Odierno’s comments came in a wide-ranging briefing with reporters at the Pentagon as he prepares to retire as the Army’s top officer after 39 years of service. Trump, the Republican front-runner in the 2016 presidential election, said Tuesday in a television interview that he “would go in and take the oil” and put troops in place to protect the oilfields.
“Go and take the money source away,” Trump said on CNN. “Believe me, they would start to wither, and they would collapse.”
Odierno, who served as the top U.S. commander in Iraq from September 2008 until September 2010, was asked directly about the remarks Wednesday, and noted previous problems with using military force without coordinating with governments in the Middle East.
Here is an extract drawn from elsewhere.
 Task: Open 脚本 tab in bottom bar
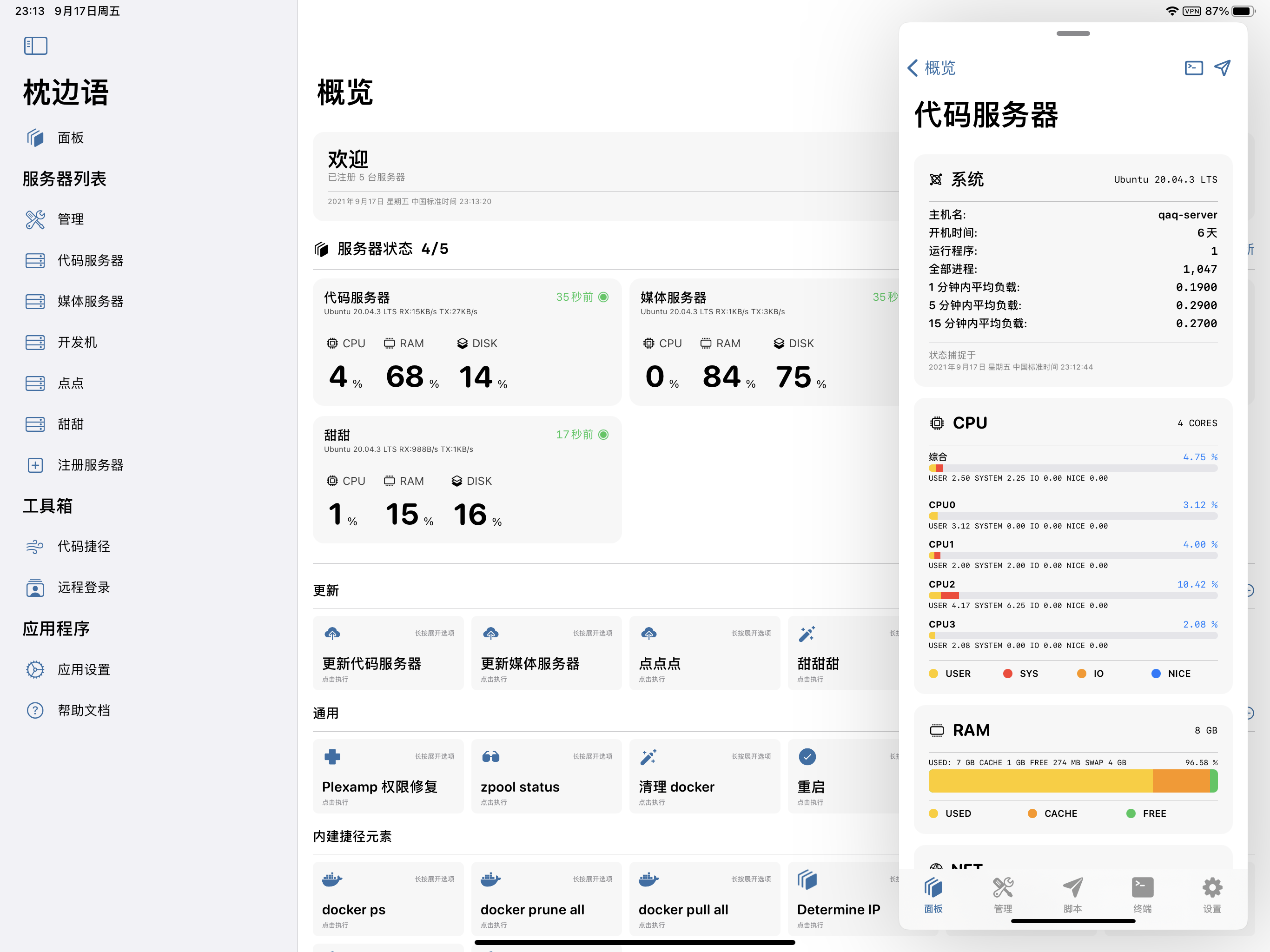pyautogui.click(x=1072, y=894)
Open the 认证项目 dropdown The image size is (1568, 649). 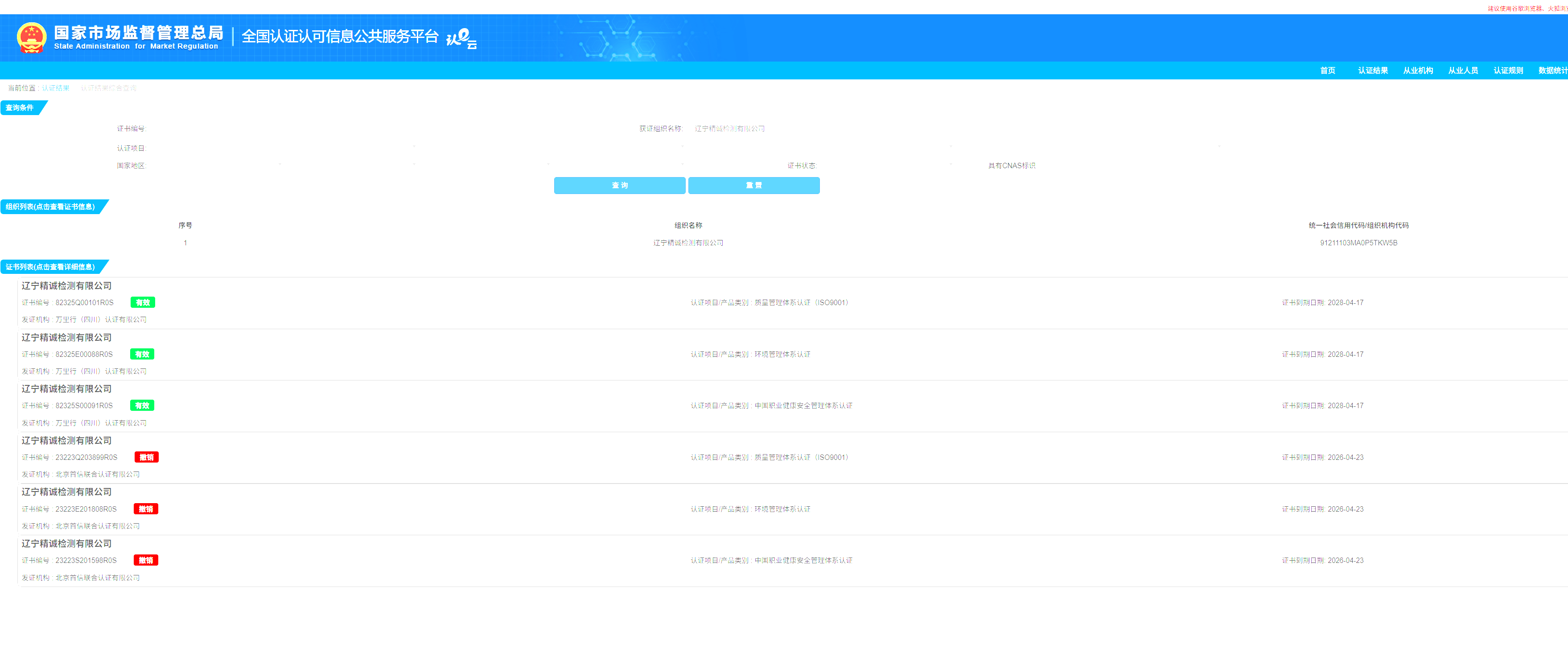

“The problem we’ve had is we’ve had outcomes, but they’ve been only short-term outcomes because we haven’t properly looked at the political and economic side of it,” the general said Wednesday. “It has got to be three that come together. And if you don’t do that, it will not solve the problem, and that is what I continue to look at.”
Odierno added that if the Islamic State posed an imminent threat of launching a devastating attack, he would look at things differently.
“That is not where we are today,” he said. “What we want to do is try to stop… a group that is potentially attempting to be a long-term influence in the Middle East, that is clearly promoting extremism and frankly suppressing populations in the Middle East. In order to resolve that, you need countries of the Middle East and those surrounding the Middle East to be involved in the solution.”
Asked if that means he disagrees with Trump, Odierno answered directly: “I do, I do. Right now, I do.”
The Islamic State gains some of its money from oil fields in Iraq and Syria, but other financing come through extortion, taxing people and the sale of looted antiquities, according to a Congressional Research Service report released in April. The oil the Islamic State does sell moves through the Turkish border, and at a reduced price.
Odierno said that he believes the United States is at “an inflection point” regarding national security. He listed a variety of concerns, including Russian aggression in eastern Europe, Chinese aggression in the Pacific, the uncertain future of Afghanistan, the use of terrorism across the world and the provocative actions of North Korea.
“There’s a lot of issues out there, and I didn’t name them all,” he said. “Those are the major ones.”
Odierno also said Wednesday that the Army will likely continue its assessment of women at Ranger School by holding another gender-integrated course beginning in November. The remainder of the first class to include women began in April, with two women now in its final phase at Eglin Air Force Base in Florida potentially becoming the first female service members to complete the course.
“I don’t know how it’s going to come out, because you never know,” Odierno said of women possibly graduating. “There’s several days left yet in Ranger School. But the feedback I’ve gotten with these women is how incredibly prepared they are. The effort that they’ve put forward has been significant. They’ve impressed all that they’ve come in contact with. They are clearly motivated and — and frankly, that’s what we want out of our soldiers.”
A decision is coming soon on whether to allow women in infantry and armor units, he added.